• **Stated exercise 1**
In the Doris orbitography article, what orbital precision did the Topex/Poseidon specification call for?

• **Given text**
•••••
Doris group calculates orbits to better than 10 cm
F. Nouel, Doris Orbitography group (CNES, France)
Once upon a time a bunch of people thought that the Topex/Poseidon specification for orbital precision would be 13.6 cm!
This was the challenge for us to meet, but six months after the launch we are achieving not only 5 to 8 cm precision but accuracy better than 5 cm!
True, it took us a while to get it right. First, working on the instruments: Doris was designed for precisely that task, and was tested in flight on the Spot-2 satellite. Laser technology was already tried-and-tested and could also be used as a check via a physical measurement close to the specification on the radial component. The GPS demonstration receiver on board Topex/Poseidon is providing its first results, which seem to be compatible.
Then the Doris orbitography software needed to meet the new performance requirements, while the numerical models or orbit determination strategies had to approximate the real trajectory as closely as possible. Let's look at this.
Mathematically, the trajectory can be split into a deterministic part and a random part. Finely-tuned numerical models have been developed, in particular for the terrestrial potential field. When Topex/Poseidon was launched, Nasa's Goddard Space Flight Center (GSFC) and the University of Texas's Center for Space Research (CSR) produced the JGM1 model. Doris measurements on Spot-2 were used to generate it.
•••••
• **Stated exercise 2**
In the entries, substitute "icon" for "shortcut" from the line with "Given: Select the" up to and including the last line of the entries, keeping everything else unchanged and leaving out the pictures.
•••••
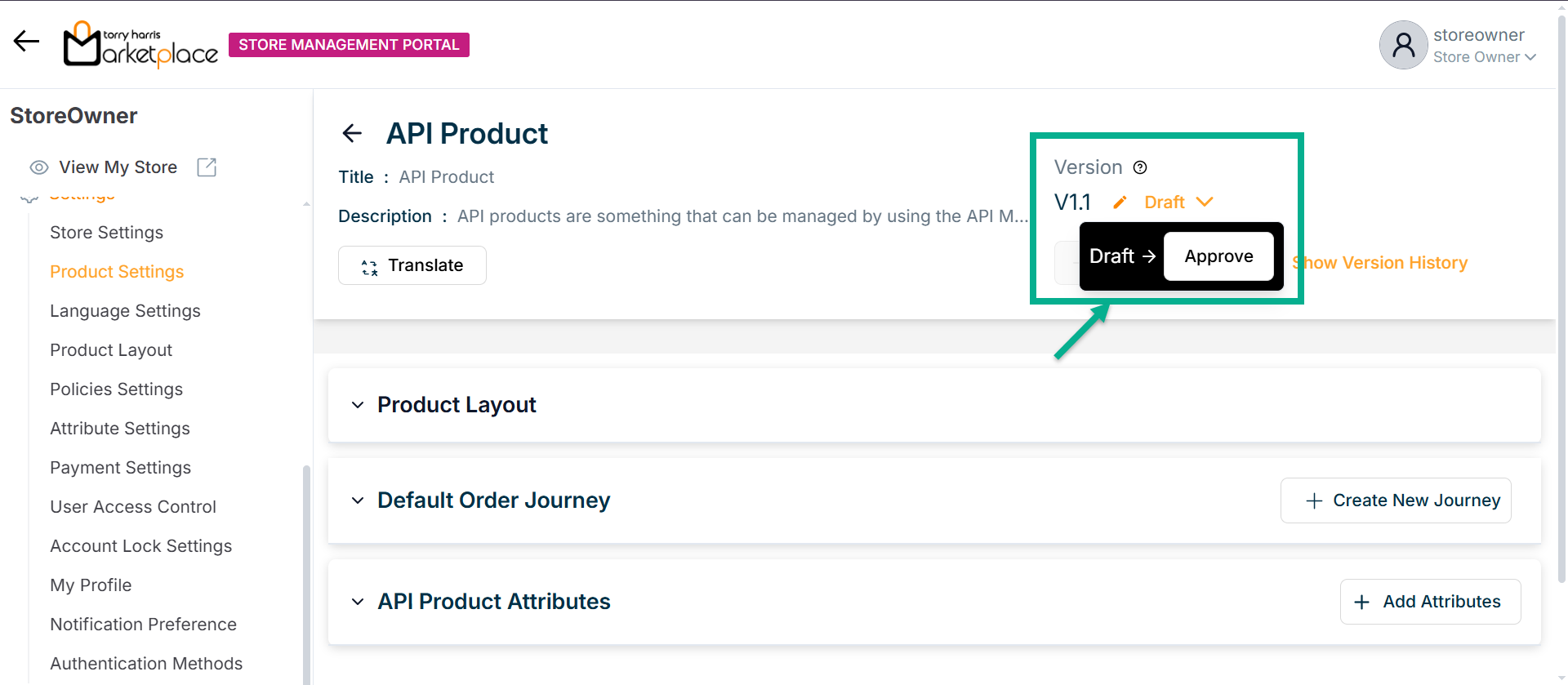
Task: Collapse the Default Order Journey section
Action: (358, 500)
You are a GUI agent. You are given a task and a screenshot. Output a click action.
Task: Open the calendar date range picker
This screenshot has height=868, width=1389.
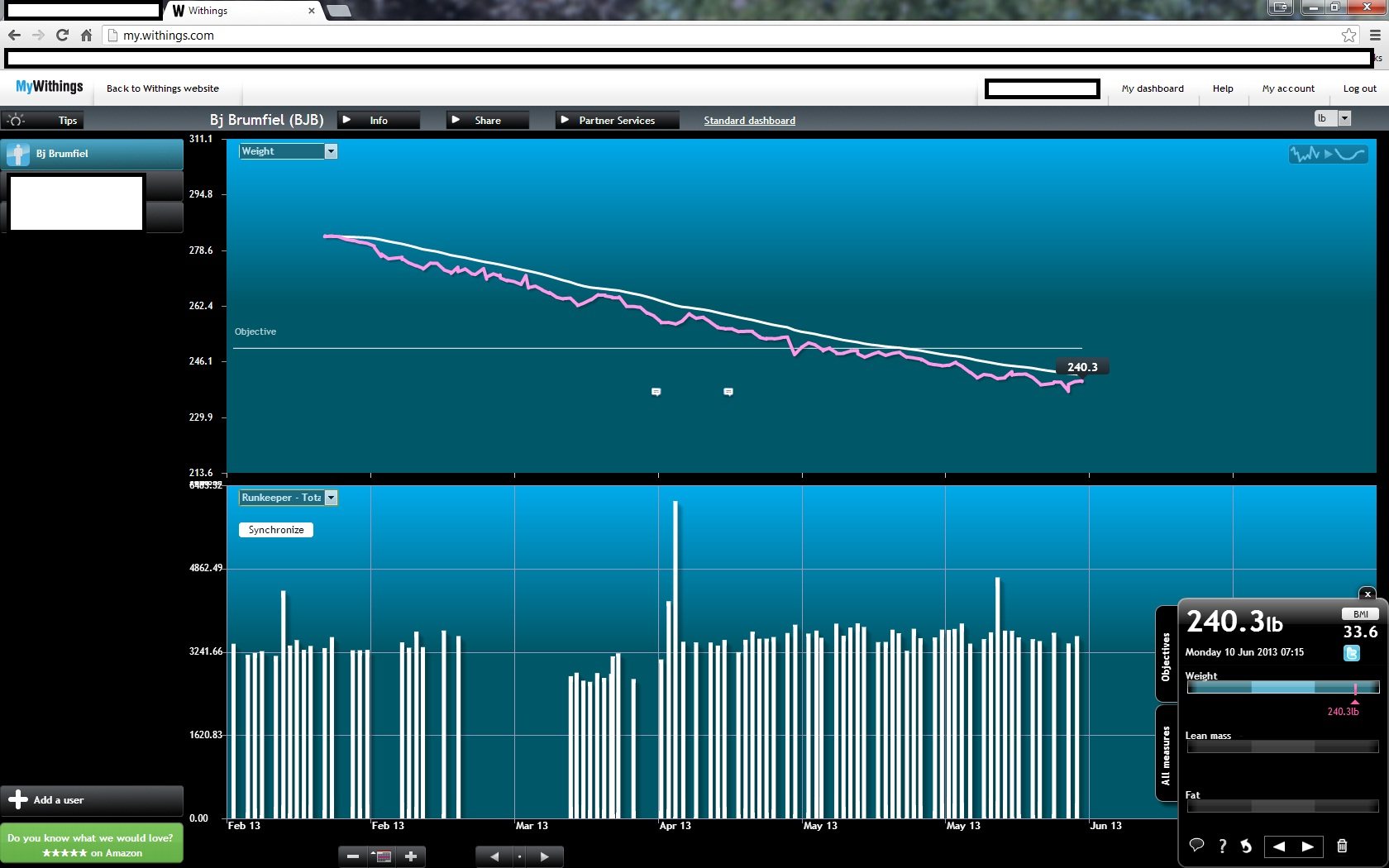pos(382,856)
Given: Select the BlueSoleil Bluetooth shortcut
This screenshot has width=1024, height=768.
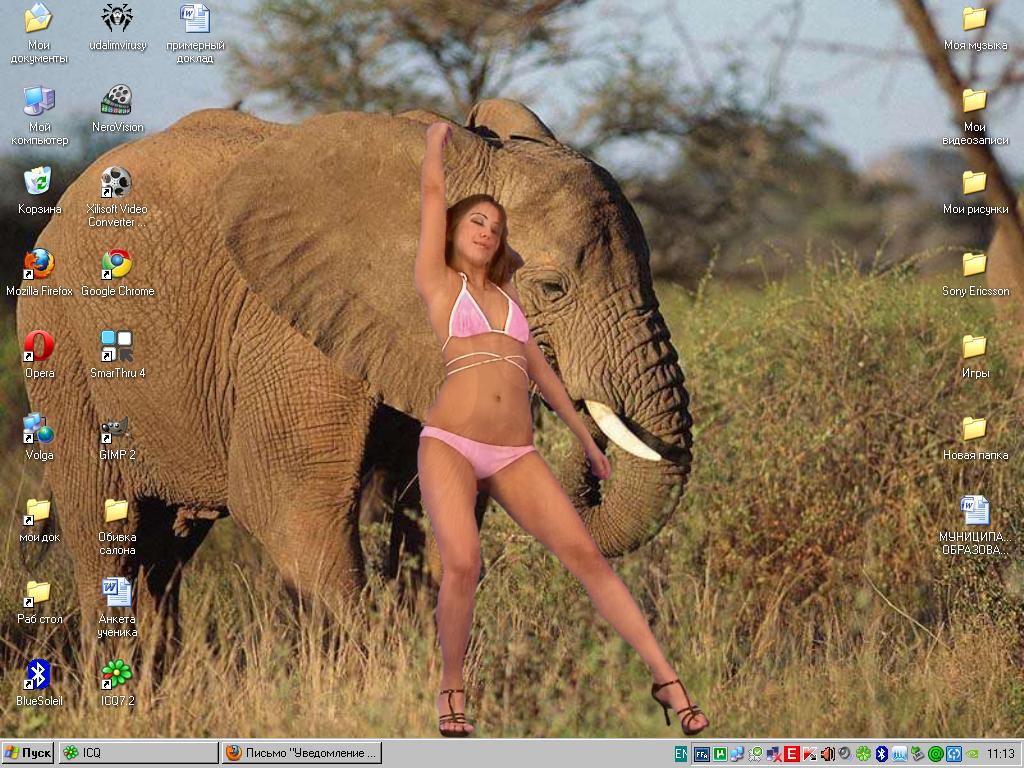Looking at the screenshot, I should (39, 675).
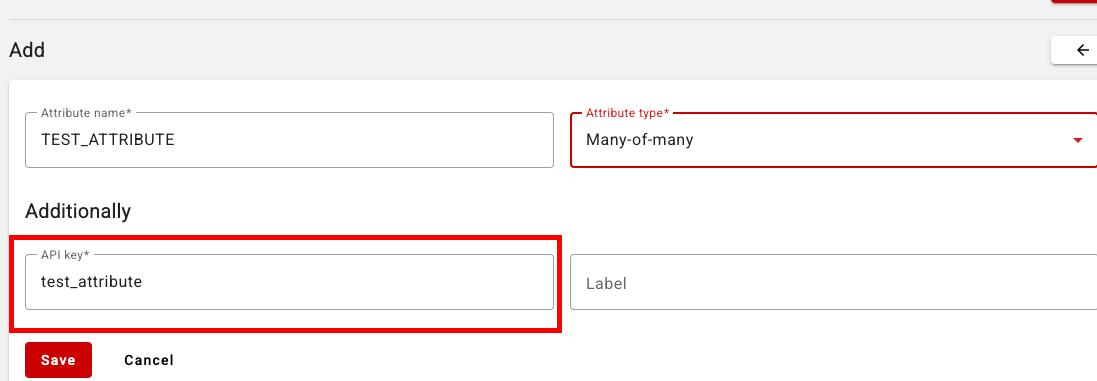This screenshot has width=1097, height=381.
Task: Open the Attribute type dropdown
Action: [x=833, y=140]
•••••
• **Full solution 1**
13.6 cm.

• **Full solution 2**
Given: Select the BlueSoleil Bluetooth icon
This screenshot has width=1024, height=768.
Looking at the screenshot, I should (39, 675).
This screenshot has width=1097, height=381.
Task: Open the Attribute type dropdown
Action: [x=833, y=140]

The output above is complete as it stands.